On Mystic Lake (Hannah)

Book Reviews
Hannah is superb at delving into her main characters' psyches and delineating nuances of feeling.
Washington Post


You know a book is a winner when you devour it in one evening and hope there's a sequel. Such was the case with Kristin Hannah's new novel, On Mystic Lake, which is both a touching love story and a fascinating study of a woman's compassion for a small child...this page-turner has enough twists and turns to keep the reader up until the wee hours of the morning.
USA Today


Brimming with the kinds of emotions that tug at the heartstrings…Hannah's writing is all her romance fans have come to expect.

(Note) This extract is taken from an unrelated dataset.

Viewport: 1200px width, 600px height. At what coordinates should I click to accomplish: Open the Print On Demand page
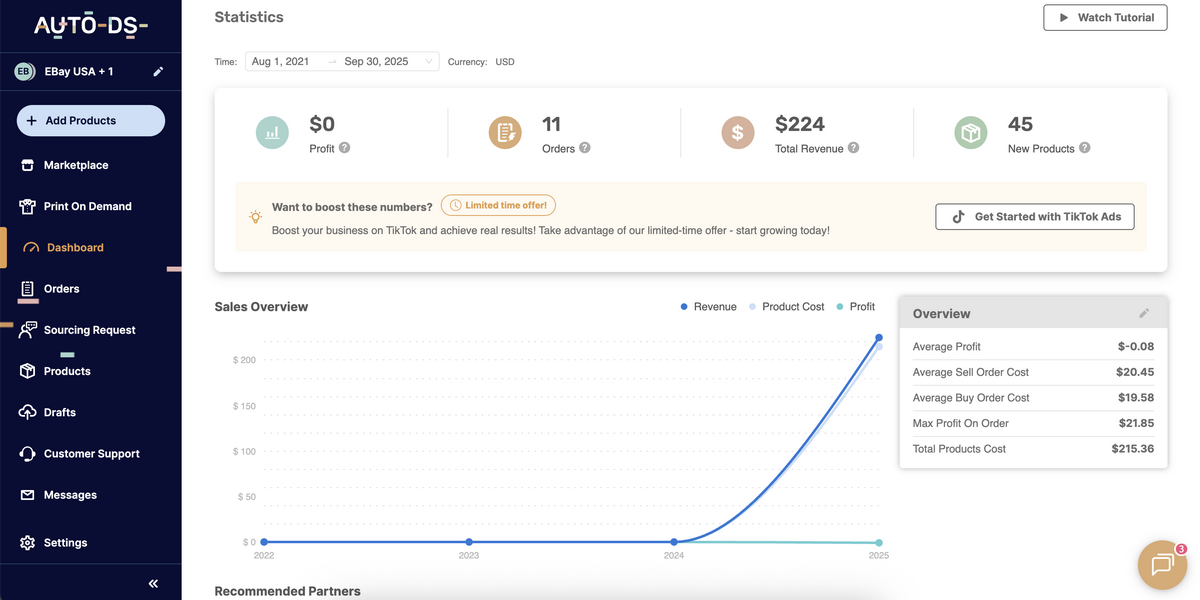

It is as rich as the fertile Pacific Northwest rain forest she writes about and as soft around the edges as the fog on Mystic Lake.
Cleveland Plain Dealer


In her first hardcover after a distinguished career in paperback romance (Home Again), Hannah shows what it takes for an author to make that defining leap. Never one to gush, she is more than ever disciplined in her writing, and the result is a clean, deep thrust into the reader's heart. Annie Colwater knows she's in for a spell of loneliness when her 17-year-old daughter, Natalie, leaves Southern California for a summer in London, but the teary airport farewell is just the beginning of a chaotic time. Blake, Annie's husband, tells her that he wants a divorce so he can start a new life with his sweetheart, a young partner in his law firm. Blake's a cad—a habitual philanderer, and the sort of father who forgets birthdays--but we don't totally blame him for bailing out. Annie is Natalie's doting mother, Blake's dutiful wife and otherwise barely there. In search of the self she must find to survive, Annie goes back to Mystic, Wash., and the home of her father, gruffly loving Hank Borne, who did his best to raise her after the early death of her mother. Maternal loss is a terrain Hannah seems to know to a harrowing fare-thee-well. Annie's redemption begins with her profound kindness to six-year-old Isabella Delacroix, whose mother, Kathy—once Annie's best friend—has recently died. A romance with alcoholic cop Nick, Isabella's father, unfolds tenderly and with suspense, for all its inevitability. When Annie discovers she is pregnant with Blake's child, and then gives birth prematurely to a tiny girl who may not survive, the phrase "page-turner" is redefined. In Hannah's world, nothing can be taken for granted and triumph must be earned, with hard work, truthful reckoning and tears.
Publishers Weekly


The life of Annie Bourne Colwater has always revolved around her family's happiness, so she is unprepared for the day her husband announces he wants a divorce. Adrift in an unfamiliar and painful emotional landscape, she escapes to her childhood home in Mystic Lake, WA. What she finds are people needier than herself, especially her old friend Nick and his motherless, traumatized six-year-old daughter, Izzie. Annie welcomes the love she finds, but, more importantly, she unearths her own dormant soul. When life throws her yet another curve, it is a more dimensional Annie who rises to meet it. Susan Ericksen gives a stunning performance, capturing the very essences of Annie, Nick, and little Izzie, silent and frightened and disappearing one small finger at a time. This is essential for every public library along with a sticker warning against reading while driving and requiring a full pack of tissues. Expect Hannah, a notable romance author, to become a major player in mainstream women's fiction. —Jodi L. Israel, Jamaica Plain, MA
Library Journal


Hannah, after eight paperbacks, abandons her successful time-travelers for a hardcover life of kitchen-sink romance. Everyone must have got the Olympic Peninsula memo for this spring because, as of this reading, authors Hannah, Nora Roberts, and JoAnn Ross have all placed their newest romances in or near the Quinault rain forest. Here, 40ish Annie Colwater, returns to Washington State after her husband, high-powered Los Angeles lawyer Blake, tells her he's found another (younger) woman and wants a divorce. Although a Stanford graduate, Annie has known only a life of perfect wifedom: matching Blake's ties to his suits and cooking meals from Gourmet magazine. What is she to do with her shattered life? Well, she returns to dad's house in the small town of Mystic, cuts off all her hair (for a different look), and goes to work as a nanny for lawman Nick Delacroix, whose wife has committed suicide, whose young daughter Izzy refuses to speak, and who himself has descended into despair and alcoholism. Annie spruces up Nick's home on Mystic Lake and sends "Izzy-bear" back into speech mode. And, after Nick begins attending AA meetings, she and he become lovers. Still, when Annie learns that shes pregnant not with Nick's but with Blake's child, she heads back to her empty life in the Malibu Colony. The baby arrives prematurely, and mean-spirited Blake doesn't even stick around to support his wife. At this point, it's perfectly clear to Annie and the reader that she's justified in taking her newborn daughter and driving back north. Hannah's characters indulge in so many stages of the weeps, from glassy eyes to flat-out sobs, that tear ducts are almost bound to stay dry.